You are potentially removing 2 characters per loop (there are two deleteCharAt calls)
The loop doesn't take into account the shrinking size of the String. For example. x == 1, you remove the character at x, you increment x by 1 (x == 2), effectively skipping a character (the character at position 2 is now at position 1
Your if statement is unnecessarily long. In fact, depending on your needs, you could use Character.isDigit or Character.isLetter and Character.isWhiteSpace
String Cleaner = TopField.getText();
Cleaner = Cleaner.toLowerCase();
StringBuilder Combiner = new StringBuilder(Cleaner);
int x =0;
while (x < Combiner.length()) {
char c = Combiner.charAt(x);
if (c >= 'a' && c <= 'z' || c == ' ') {
Combiner.deleteCharAt(x);
} else {
x++;
}
}
From the looks of your code, you appear to wanting to filter a JTextField so it will only allow numeric values. It would be much better to use something like a JSpinner, JFormattedTextField or DocumentFilter and ensure the correctness of the data as it's entered...IMHO
I used a isDigit() function and found the output as incorrect. Look at the code I tested and found problem with the output. Any one explain.
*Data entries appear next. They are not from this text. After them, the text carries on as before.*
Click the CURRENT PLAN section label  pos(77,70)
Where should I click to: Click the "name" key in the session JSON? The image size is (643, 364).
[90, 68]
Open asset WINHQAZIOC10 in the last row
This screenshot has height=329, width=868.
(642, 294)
public static void main(String[] args) {
// TODO Auto-generated method stub
String temp="you got 211111 out of 211111?";
StringBuilder cleaner=new StringBuilder(temp);
for(int i=0;i<cleaner.length();i++)
{
char c=cleaner.charAt(i);
if(Character.isDigit(c))
{
cleaner.deleteCharAt(i);
}
}
System.out.println(cleaner);
I am getting output as : you got 111 out of 111?
it is not removing some digits.
Also found that no function called replaceAll() is there in Java.